Parce que dans le vide que Diglee croit sentir dans sa propre vie, la jeune femme cherche la compagnie du silence.
Là où naissent les spectres, les prières et les rencontres.
La force de "Ressac" est sa sincérité nue, la profonde nostalgie qui en sous-tend l'écriture. Si Diglee se retire dans une abbaye bretonne qui lui est jusqu'ici étrangère, sa route est parsemée de signes comme autant de codes secrets s'adressant à elle, la renvoyant aux énigmes de sa vie. Phénomènes d'échos qui prêtent à sourire et que la jeune femme, dans son amour du sens, saisit pour en faire l'exégèse.
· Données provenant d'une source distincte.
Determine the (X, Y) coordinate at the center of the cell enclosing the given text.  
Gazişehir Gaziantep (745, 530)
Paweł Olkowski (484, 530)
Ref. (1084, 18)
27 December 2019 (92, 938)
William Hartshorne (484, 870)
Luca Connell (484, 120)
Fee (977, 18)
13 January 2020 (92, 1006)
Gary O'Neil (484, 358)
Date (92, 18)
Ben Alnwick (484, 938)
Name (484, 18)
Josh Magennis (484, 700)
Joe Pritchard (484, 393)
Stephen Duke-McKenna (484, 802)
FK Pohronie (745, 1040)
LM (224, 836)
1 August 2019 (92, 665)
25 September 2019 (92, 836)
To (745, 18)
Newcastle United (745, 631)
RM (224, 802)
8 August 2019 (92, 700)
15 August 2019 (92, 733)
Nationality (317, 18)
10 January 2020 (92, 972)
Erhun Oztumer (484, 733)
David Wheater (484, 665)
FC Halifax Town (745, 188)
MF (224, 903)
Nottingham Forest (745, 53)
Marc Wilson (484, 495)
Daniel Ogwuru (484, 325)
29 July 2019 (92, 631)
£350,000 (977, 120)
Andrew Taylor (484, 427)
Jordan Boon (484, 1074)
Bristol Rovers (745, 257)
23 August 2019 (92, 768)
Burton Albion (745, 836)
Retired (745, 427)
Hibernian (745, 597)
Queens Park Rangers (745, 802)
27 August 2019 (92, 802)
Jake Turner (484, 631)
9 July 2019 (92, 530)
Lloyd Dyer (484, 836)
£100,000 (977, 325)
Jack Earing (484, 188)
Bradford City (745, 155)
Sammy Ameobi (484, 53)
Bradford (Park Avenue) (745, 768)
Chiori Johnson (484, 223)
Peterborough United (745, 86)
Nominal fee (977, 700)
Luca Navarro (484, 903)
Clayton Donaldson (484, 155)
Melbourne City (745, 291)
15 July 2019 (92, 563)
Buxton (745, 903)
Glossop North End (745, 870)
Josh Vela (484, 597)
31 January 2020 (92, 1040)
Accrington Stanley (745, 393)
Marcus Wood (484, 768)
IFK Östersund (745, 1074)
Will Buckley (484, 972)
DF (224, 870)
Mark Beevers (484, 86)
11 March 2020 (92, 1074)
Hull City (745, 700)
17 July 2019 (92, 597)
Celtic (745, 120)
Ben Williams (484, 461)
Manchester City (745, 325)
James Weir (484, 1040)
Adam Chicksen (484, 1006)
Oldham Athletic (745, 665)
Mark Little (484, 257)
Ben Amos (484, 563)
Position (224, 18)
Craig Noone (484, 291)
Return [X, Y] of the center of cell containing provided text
L'écriture est belle car vraie, intérieure et intime, dotée d'une puissance d'évocation que seul un être mélancolique et solaire peut incarner. Diglee est cela même : aérienne, lunaire, emplie de doutes, mais par ailleurs brûlante et tranchante comme un feu vif : la tristesse de ce qui disparaît ne la quitte jamais mais il est un temps pour tout. Aimer et honorer le passé, c'est aussi "couper", "rompre", savoir partir sans se retourner.
Casser.
A l'image du rosier qu'il faut tailler.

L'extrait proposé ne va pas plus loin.